TASK OBJECTIVE: Write out exactly the lines of the entries below from the one holding "Task: Open Server Manager from the taskbar" to the one holding "Navigate to Home breadcrumb link", inclusive, and leave out all other lines.

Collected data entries
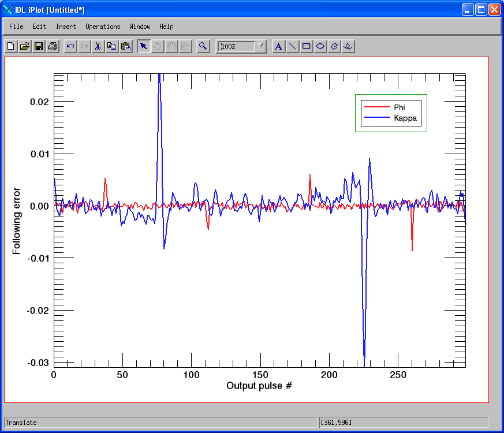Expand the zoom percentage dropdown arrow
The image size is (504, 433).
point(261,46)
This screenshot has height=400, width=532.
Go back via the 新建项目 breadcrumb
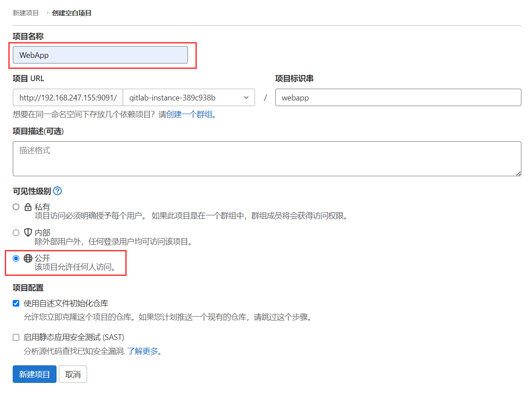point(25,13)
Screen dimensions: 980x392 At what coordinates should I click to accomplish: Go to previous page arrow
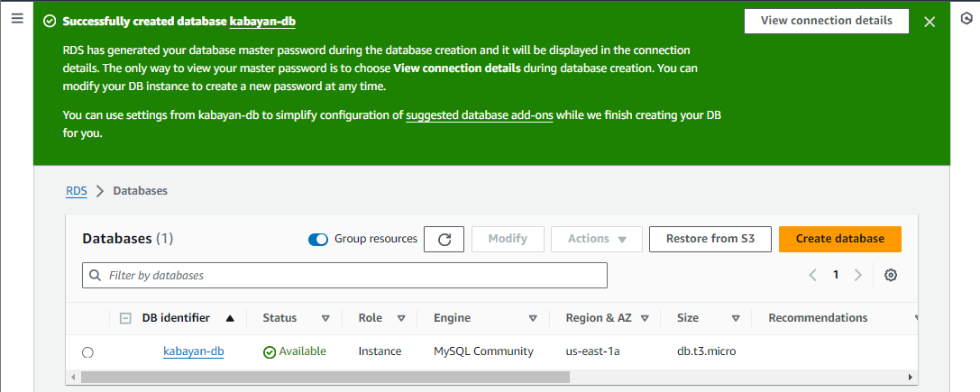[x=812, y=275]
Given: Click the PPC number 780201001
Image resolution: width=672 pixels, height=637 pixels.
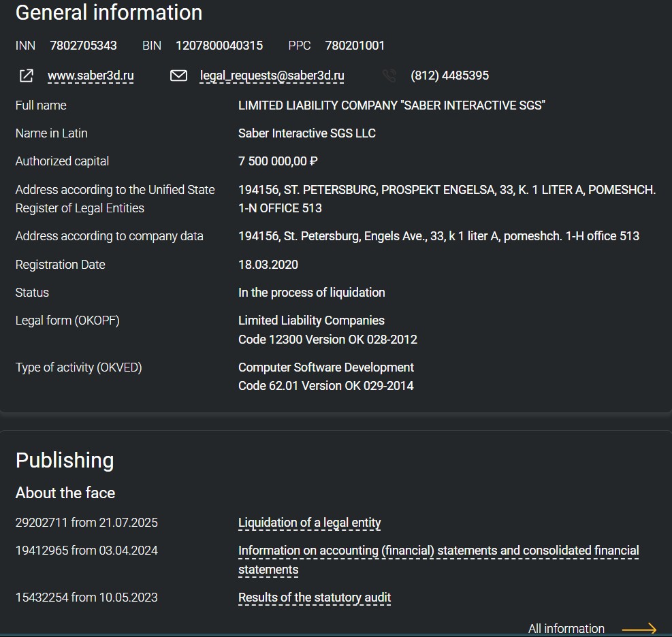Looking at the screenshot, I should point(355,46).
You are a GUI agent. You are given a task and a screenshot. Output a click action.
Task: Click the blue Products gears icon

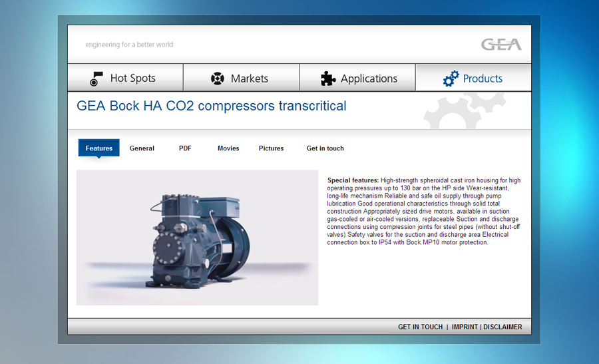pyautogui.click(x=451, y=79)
---
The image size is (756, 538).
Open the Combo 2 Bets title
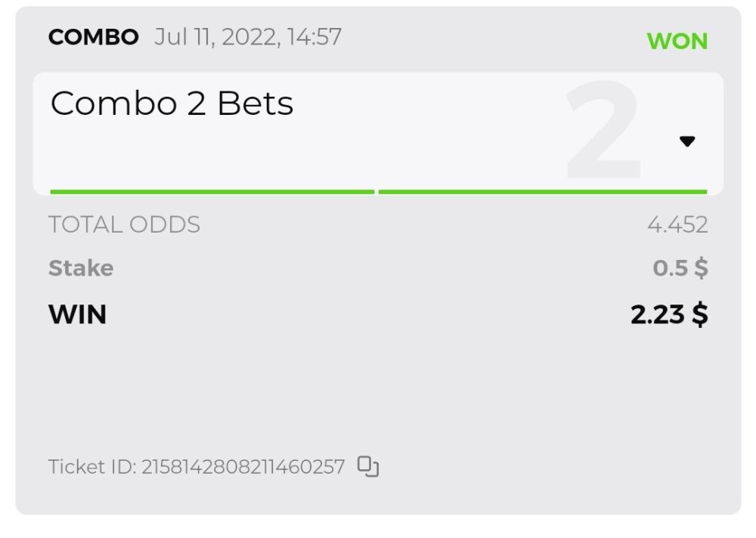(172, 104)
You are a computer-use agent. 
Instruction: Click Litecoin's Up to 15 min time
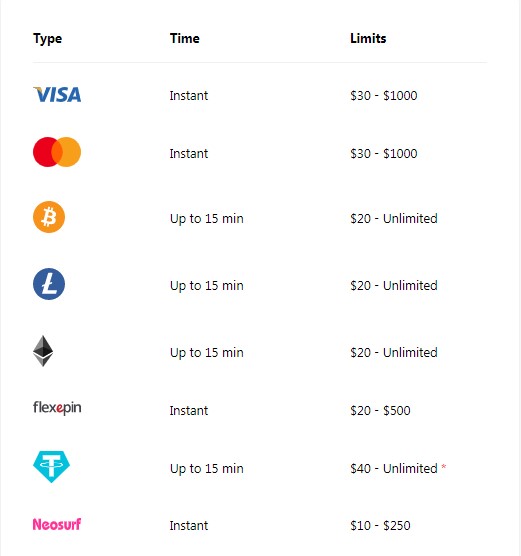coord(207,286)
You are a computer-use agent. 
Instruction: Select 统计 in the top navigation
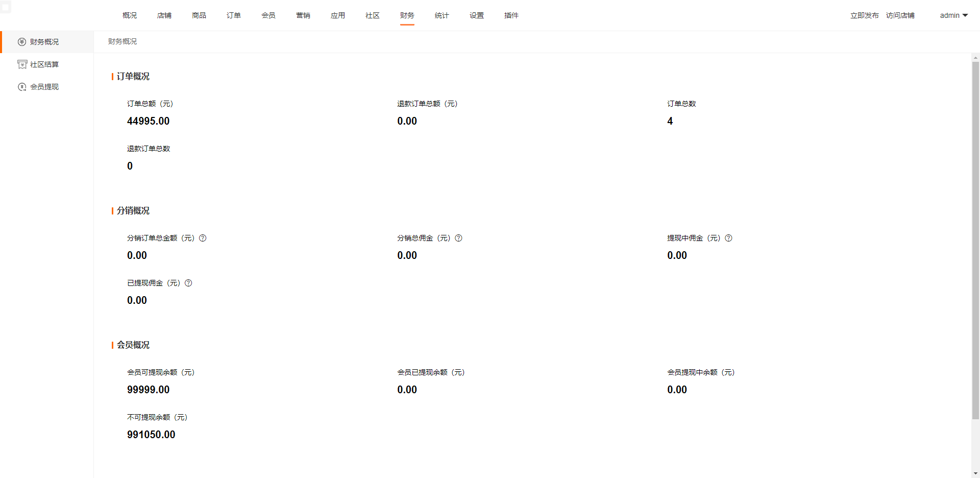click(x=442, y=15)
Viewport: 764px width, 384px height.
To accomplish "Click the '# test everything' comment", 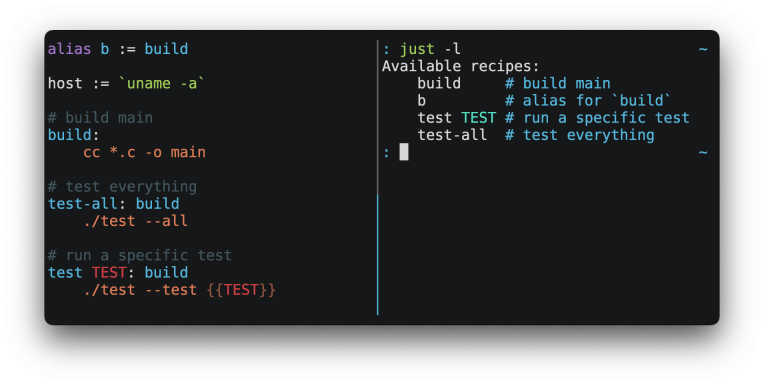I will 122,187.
---
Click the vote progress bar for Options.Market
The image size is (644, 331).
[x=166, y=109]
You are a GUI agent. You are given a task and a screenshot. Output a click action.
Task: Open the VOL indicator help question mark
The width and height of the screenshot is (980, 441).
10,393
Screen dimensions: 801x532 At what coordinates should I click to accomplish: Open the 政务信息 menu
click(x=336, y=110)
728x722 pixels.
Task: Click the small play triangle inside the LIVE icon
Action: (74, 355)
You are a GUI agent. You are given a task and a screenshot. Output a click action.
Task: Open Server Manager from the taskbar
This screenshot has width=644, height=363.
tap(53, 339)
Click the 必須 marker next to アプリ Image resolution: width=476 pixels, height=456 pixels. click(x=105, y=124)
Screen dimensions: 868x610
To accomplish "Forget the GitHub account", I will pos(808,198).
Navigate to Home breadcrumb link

SOLUTION FOR THIS EXERCISE:
Task: Open Server Manager from the taskbar
This screenshot has width=644, height=363.
tap(53, 339)
Click the 必須 marker next to アプリ Image resolution: width=476 pixels, height=456 pixels. click(x=105, y=124)
Screen dimensions: 868x610
To accomplish "Forget the GitHub account", I will pos(808,198).
Navigate to Home breadcrumb link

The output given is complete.